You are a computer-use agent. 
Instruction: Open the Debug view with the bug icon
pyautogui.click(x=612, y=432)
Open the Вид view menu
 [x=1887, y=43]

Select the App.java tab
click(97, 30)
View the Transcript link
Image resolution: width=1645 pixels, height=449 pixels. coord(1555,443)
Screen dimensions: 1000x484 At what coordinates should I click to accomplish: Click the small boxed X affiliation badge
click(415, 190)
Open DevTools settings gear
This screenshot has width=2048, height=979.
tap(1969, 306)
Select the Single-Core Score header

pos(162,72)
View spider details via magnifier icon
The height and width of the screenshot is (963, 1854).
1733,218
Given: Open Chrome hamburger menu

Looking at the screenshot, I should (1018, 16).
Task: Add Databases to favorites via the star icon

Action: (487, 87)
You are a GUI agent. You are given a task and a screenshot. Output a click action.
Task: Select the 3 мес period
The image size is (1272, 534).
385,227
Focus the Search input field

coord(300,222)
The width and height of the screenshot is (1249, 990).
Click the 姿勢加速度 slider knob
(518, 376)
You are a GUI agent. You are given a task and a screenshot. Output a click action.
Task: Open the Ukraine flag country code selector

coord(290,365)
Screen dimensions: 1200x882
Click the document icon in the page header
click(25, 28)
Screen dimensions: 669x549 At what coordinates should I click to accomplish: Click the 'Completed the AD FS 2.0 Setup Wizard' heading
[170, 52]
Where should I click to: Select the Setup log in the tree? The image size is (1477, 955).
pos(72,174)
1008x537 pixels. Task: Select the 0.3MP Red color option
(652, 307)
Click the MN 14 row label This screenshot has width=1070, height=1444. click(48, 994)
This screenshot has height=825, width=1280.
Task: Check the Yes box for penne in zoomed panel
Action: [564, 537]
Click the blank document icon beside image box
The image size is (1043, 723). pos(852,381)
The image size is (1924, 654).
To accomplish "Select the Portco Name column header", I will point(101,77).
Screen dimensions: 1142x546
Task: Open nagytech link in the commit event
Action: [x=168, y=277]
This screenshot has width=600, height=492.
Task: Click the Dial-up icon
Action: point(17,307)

**Problem**
What you return should be the lines from the start of the data through the line with "Open DevTools settings gear", quoted exactly and nothing more.

**Final answer**
You are a computer-use agent. 
Instruction: Open the Debug view with the bug icon
pyautogui.click(x=612, y=432)
Open the Вид view menu
 [x=1887, y=43]

Select the App.java tab
click(97, 30)
View the Transcript link
Image resolution: width=1645 pixels, height=449 pixels. coord(1555,443)
Screen dimensions: 1000x484 At what coordinates should I click to accomplish: Click the small boxed X affiliation badge
click(415, 190)
Open DevTools settings gear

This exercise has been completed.